No, it is supported. To be more precise, it can be supported, it is part
of the on-going virtio device specification:

https://lists.oasis-open.org/archives/virtio-dev/201905/msg00022.html

and it is in my TODO list for the device code. Here is how it works:

the log memory region, just like the other vhost memory regions, is a
portion of the master guest memory. In case of the AF_UNIX transport,
the master sends a VHOST_USER_SET_LOG_BASE message and the vhost target
mmaps the log memory region into the process' virtual address space. In
case of the virtio-vhost-user transport, the virtio-vhost-user device
parses the VHOST_USER_SET_LOG_BASE message and maps the log memory
region into QEMU's process address space. It then exposes the log memory
region to the slave guest as a RAM-backed PCI MMIO region.

So, from the vhost target's viewpoint, the only difference is the means
of accessing the log memory region. In case of the AF_UNIX transport,
the vhost target receives a file descriptor and mmaps this file. In case
of the virtio-vhost-user transport, the device exports the log memory
region to the vhost target (running in slave guest user space) via an
MMIO BAR.

To recap, just to make sure it is clear, the virtio-vhost-user transport
does support precopy live migration, but it doesn't support postcopy
live migration.

>
>> 3. introduced a vhost transport operation for
>>    process_slave_message_reply()
>>
>> 4. moved the virtio-vhost-user transport/driver into a separate library
>>    in `drivers/virtio_vhost_user/`. This required making vhost.h and
>>    vhost_user.h part of librte_vhost public API and exporting some
>>    private symbols via the version script. This looks better to me that
>>    just moving the entire librte_vhost into `drivers/`. I am not sure if
>>    this is the most appropriate solution. I am looking forward to your
>>    suggestions on this.
> Moving the virtio-vhost-user code to a separate driver looks strange for me.
> What is the purpose?

The virtio-vhost-user transport is based on the virtio-vhost-user
device. This means that we need a user space driver for this device
type.  Currently, the driver and the transport implementation are packed
together into `trans_virtio_vhost_user.c`. There are 2 reasons why I
moved all the virtio-vhost-user code (driver + transport implementation)
into `drivers/`:

1. my understanding is that all drivers should be located in `drivers/`.

2. |the driver depends on `rte_bus_pci.h` which gets exported when
   `drivers/` is built whereas librte_vhost is built before `drivers/`.
   However, I think this could be overcomed by just adding this line:

   CFLAGS += -I$(RTE_SDK)/drivers/bus/pci

   in librte_vhost Makefile.||


|
>
> Exporting a lot of vhost internal structures will lead to a frequent API/ABI
> breakages and will slow down accepting changes to releases in general.

* Entries supplied
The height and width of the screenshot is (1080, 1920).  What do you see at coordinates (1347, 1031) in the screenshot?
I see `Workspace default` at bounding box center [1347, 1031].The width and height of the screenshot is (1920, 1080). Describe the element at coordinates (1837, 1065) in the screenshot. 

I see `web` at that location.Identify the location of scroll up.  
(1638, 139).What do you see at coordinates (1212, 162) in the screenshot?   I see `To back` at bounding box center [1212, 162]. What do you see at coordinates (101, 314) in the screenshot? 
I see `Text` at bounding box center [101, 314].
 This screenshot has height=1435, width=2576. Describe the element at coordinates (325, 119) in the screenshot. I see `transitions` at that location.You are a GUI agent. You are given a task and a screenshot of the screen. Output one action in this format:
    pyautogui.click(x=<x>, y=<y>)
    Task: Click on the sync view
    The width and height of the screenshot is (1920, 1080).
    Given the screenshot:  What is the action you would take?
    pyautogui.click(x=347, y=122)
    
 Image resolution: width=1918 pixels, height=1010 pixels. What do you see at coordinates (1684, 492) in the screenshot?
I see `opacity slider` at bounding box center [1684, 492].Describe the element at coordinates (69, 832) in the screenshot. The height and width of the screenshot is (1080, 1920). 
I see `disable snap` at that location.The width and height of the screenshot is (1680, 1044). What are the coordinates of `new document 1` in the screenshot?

* What you need to do
a - Translate into Spanish this sentence from the virtio-vhost-user thread: "So, from the vhost target's viewpoint, the only difference is the means of accessing the log memory region."
b - Continue the mailing list thread on the virtio-vhost-user transport from the point where it stops.

* Responses
a - Así que, desde el punto de vista del destino vhost, la única diferencia es el medio de acceso a la región de memoria de registro.

b -
I understand that there are many parameters that we have to consider. My
implementation is just a proposal.  I am looking forward to hearing from
you and the community any other suggestions on this.

>
> It looks inconsistent to have 'trans_af_unix.c' in 'lib/librte_vhost/' and
> 'trans_virtio_vhost_user.c' in 'drivers/virtio_vhost_user/' because these
> files should be similar in provided functionality, hence, should be located
> in similar places.

I agree. Actually, I was thinking about separating the driver from the
transport implementation and moving just the driver into `drivers/`. But
this would require exporting some low-level virtio PCI functions. And
this didn't look appropriate to me.

>
>> 5. made use of the virtio PCI capabilities for the additional device
>>    resources (doorbells, shared memory). This required changes in
>>    virtio_pci.c and trans_virtio_vhost_user.c.
>>
>> 6. [minor] changed some commit headlines to comply with
>>    check-git-log.sh.
>>
>> Please, have a look and let me know about your thoughts. Any
>> reviews/pointers/suggestions are welcome.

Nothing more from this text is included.